Reading text.
--- begin ---

# Universal greedy or what?



## frenchieinme (Feb 25, 2006)

As everyone knows the major theme parks raised their rates at the beginning of the year.  Universal's 1 day pass is now over $60. When we went to the park we went to procure fast passes only to find out the fast pass machines had green covers over them.  When I asked a CSR why, I was told Universal had abandoned that procedure and now sold fast passes at $25 each.  Humm, let's see, $60+ to get in, $25 more to get in a fast pass line + $8 0r $10 for parking = nearly $100 for the day for 1 person.  Not cheap    

JMHO  of course     

frenchieinme


----------



## spiceycat (Feb 26, 2006)

if you have AAA you might be able to get an annual pass for around $100 that is if you want one.

you would need to get it there in Orlando at a local AAA. I think they still have this special - call before - to make sure that special is still good.


----------



## gjw007 (Feb 26, 2006)

spiceycat said:
			
		

> if you have AAA you might be able to get an annual pass for around $100 that is if you want one.
> 
> you would need to get it there in Orlando at a local AAA. I think they still have this special - call before - to make sure that special is still good.


I have an annual pass and it works out okay for me.  The purchasing of the daily ticket plus parking gets expensive very fast.  I've skipped on purchasing the fast pass ticket although I thought it had been $14.95.  I get to the park early, do the rides that are going to busy early, spend some time in the rest of the park, and then head over to the second park.  I also don't go when the park is max'd as I've found those times to be unenjoyable and you really do need the fast pass then.  It does get expensive in a hurry.


----------



## Vodo (Feb 26, 2006)

I was very frustrated by the "fast-passers" when we last visited Universal/IoA.  While we stood in line at a short kiddie roller coaster for about 15 minutes, a group of young teens kept cycling over and over through the fast pass entrance.  They went about a half dozen times each while we waited to go once.  While they should certainly have the benefit that they've paid for, there really ought to be some sort of controls in place to prevent that kind of overutilization.  At a minimum, the folks manning the ride should have made them wait a reasonable amount of time and allow a decent number of non-fast-pass folks to go between cycles.  We encountered this same situation on other rides too, so it's a pretty prevalent problem.

Cindy


----------



## spatenfloot (Feb 26, 2006)

Universal is very inexpensive! I have an annual pass for $100 per year which includes free parking, unlimited admission, and nice discounts.  You could also use the current deal which gives you a free child's ticket and 5 days admission for about $100.


----------



## shoney (Feb 27, 2006)

We also found Universal/IOA to be very reasonable, both in ticket prices and everything contained inside the park.  We also found the quality of food to be superior to Disney (in park..including Epcot), of course my opinion.

--- end ---

Parts of the exercise.
1. In the Universal pricing thread, how much does Universal now charge for each fast pass, according to what the CSR told frenchieinme?
2. Resume the Universal pricing thread after its last sentence and keep writing it.
The listing comes from a separate source.

Provided data.
--- begin ---

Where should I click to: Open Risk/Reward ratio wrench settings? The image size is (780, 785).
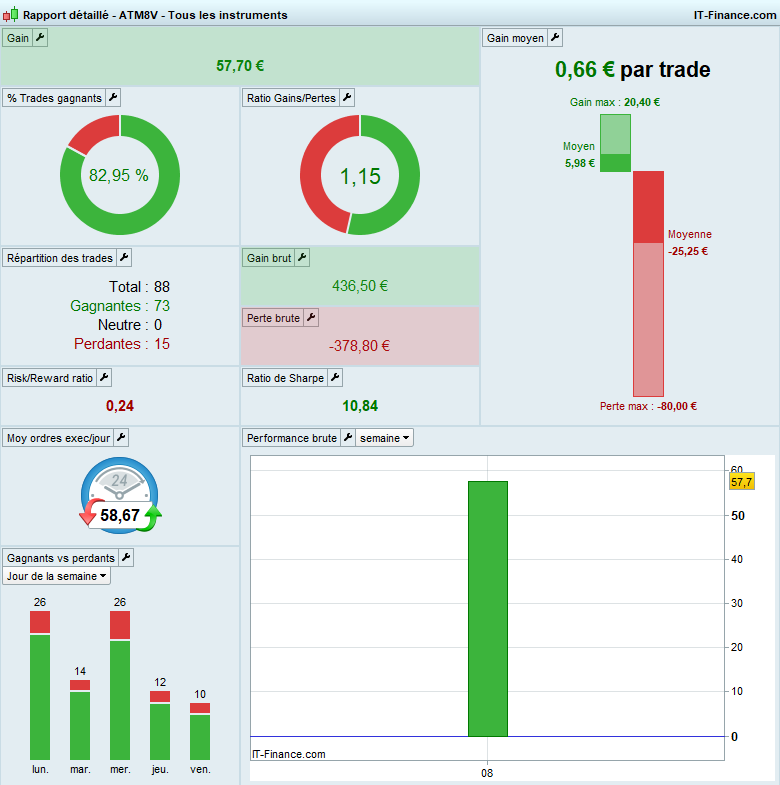click(x=104, y=378)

--- end ---

Responses to the tasks.
1. $25 each.

2.
We went last summer and bought the two week pass option (included wet n wild and sea world) for about $180 each (little bit less for the kids).

You also must remember that the hotel guests are allowed to use that line over and over.  My husband and I stayed at the Portofino several years ago and used this option all the time.  It was great, especially over Memorial Day weekend, which is when we went.  We literally walked on everything.  The Hulk line was over an hour and we could have just kept on going on.  I hope they don't get rid of that policy because we plan on staying on site again because of that!

We were shocked last summer at the amount of people who opt not to use fast  pass... my husband had us fast passing all over and it really saved time on the lines.  The ticket had limits..only a certain amount of fast passes at a time and within a time limit.  Does the $25 pass not have restrictions?  Is it like staying on site?  If so, it is worth it if going during a peak time.


----------



## timetraveler (Feb 27, 2006)

We too go early....(opening), and have no trouble with lines.  So no need to purchase passes.   And since we go every trip....we know exactly where the rides are we want to ride and hit those quickly, while alot of others are meandering around.

By that time it's lunch time....food places are quite good at City Walk, and then over to Universal to catch some of the shows.


----------



## rickandcindy23 (Feb 27, 2006)

*We go to Orlando 3-4 times per year*

So Rick bought the preferred annual pass--$179-- for the free parking and food discounts (save $9 X 6 minimum days entering the park per year, what a bargain), I get the regular annual pass for $100.  The annual passes are a bargain when you compare them to Disney's.  

There is also a huge discount to renew the passes, I think it is only $100 for Rick to renew his, but we have not done that yet.  We just bought them last trip.  

The top rides are at Universal.  MIB: Alien Attack and Spiderman are two rides that surpass anything Disney has done so far.  The contest is on!   Soarin' is pretty good, but I think it is nothing compared to my Universal favorites.


----------



## spiceycat (Feb 27, 2006)

here is the express pass.
http://www.universalorlando.com/tic_express.html


----------



## homer timpson (Feb 27, 2006)

We experienced the 'new fast pass' scam last October. 
Been to U/IOA numerous times so thought we'd just have a quick day and spend 1/2 a day at each  

Got to IOA quite early and it was very busy - soon found out the FP was $25 - but, wanting to get on as much as we could in the limited time, went for it.

Every ride we went to we were told - "only one ride per attraction" and they wrote the ride name on our park tickets  

When we eventually got to Universal we headed straight for The Mummy only to be told - " that is an IOA fast pass, if you want to FP here you have to buy another one"  

Rip off

Will not be back to either park this October.

Homer


----------



## rickandcindy23 (Feb 27, 2006)

*That's terrible, Homer!*

What a rotten thing for Universal to do.  I would write them a letter and see if they will reimburse for some part of your expenses.  They can be very apologetic if their policies keep people from wanting to return.  You should definitely let them know where you are from and how far you traveled to get to Orlando.   

I noticed that during our January trip, no one except hotel guests were getting to ride ahead of the rest of us.  They must not have many people staying at their hotels because the wait to ride was just a few minutes, if any at all.  That was the last week of January.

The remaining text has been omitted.